Admen upstaged by Bollywood
Admen today seem to have a yen for cinema, unlike their predecessors.Updated: Feb 18, 2006 18:42 IST
Theatre, for Mumbai’s ad fraternity has always been a way of life. However, of late, it is Bollywood films that they are making a beeline for.
“Advertisement, theatre and films are all mediums of communication,” says Bharat Dabholkar, who successfully juggles the three creative pursuits. Preparing for the staging of the English version of one his much acclaimed Marathi plays, Just Another Rape, Dabholkar says theatre gives him a “tremendous high” but films and advertising too have their challenges and excitement. He is doing a cameo role in Hitlist and Corporate. In the latter, another ad guru Prahlad Kakkar is tipped to play himself.
Some admen see films as a natural progression of their creative pursuit, others as following their heart. And if the recent successes of Rang De Basanti and Parineeta are taken into account, they seem to be doing it with aplomb. The latest Aamir Khan-starrer had at least three men with an ad background involved with it — director Rakeysh Mehra, Prasoon Joshi, who penned its crisp dialogues and intense lyrics, and storywriter Kamlesh Pandey.
With Parineeta, Pradeep Sarkar made an impressive foray into Bollywood, after 17 years in advertising. Making movies has been his “ultimate aim”. Though he still dabbles in ads and music videos — he recently wrapped up picturisation of Euphoria’s new album Mehfooz — it is films that remain his “obsession”.

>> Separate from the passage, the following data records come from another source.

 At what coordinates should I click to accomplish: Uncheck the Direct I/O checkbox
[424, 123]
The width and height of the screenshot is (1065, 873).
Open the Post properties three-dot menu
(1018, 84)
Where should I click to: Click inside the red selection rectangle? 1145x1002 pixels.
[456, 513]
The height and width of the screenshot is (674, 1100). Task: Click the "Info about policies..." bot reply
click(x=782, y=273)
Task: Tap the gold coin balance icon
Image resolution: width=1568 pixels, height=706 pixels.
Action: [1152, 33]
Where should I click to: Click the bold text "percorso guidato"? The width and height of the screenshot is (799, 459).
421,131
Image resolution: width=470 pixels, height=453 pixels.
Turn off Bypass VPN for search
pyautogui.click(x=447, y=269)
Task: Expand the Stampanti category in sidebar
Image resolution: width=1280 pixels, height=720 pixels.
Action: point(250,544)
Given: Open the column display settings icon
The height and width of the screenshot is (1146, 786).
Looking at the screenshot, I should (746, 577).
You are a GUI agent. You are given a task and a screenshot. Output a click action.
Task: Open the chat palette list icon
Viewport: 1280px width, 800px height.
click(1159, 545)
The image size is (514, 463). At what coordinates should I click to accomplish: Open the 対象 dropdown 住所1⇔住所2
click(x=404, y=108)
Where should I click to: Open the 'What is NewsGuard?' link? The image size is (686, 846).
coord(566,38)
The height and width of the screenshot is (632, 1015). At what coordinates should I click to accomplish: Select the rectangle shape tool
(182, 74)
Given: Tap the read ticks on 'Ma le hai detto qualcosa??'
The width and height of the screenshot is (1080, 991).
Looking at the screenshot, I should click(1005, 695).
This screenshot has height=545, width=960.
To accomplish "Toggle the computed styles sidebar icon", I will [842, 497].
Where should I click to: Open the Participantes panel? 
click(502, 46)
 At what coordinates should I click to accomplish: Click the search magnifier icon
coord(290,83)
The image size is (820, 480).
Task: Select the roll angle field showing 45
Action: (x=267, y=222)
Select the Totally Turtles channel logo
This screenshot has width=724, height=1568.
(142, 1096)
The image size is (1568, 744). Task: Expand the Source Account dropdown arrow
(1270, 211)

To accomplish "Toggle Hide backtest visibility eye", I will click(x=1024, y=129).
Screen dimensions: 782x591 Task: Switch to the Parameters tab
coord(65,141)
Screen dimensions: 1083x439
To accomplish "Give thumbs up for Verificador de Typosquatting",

For Joshi, who has three poetry books under his belt, films provide a refreshing break. “Films provide a challenge of a different kind. Besides, there is a poet inside me who needs expression,” says the regional creative director of McCannErickson (South and South East Asia). As for theatre, he has not given it a shot till now, but is not averse to the idea. “Theatre needs a lot more involvement.”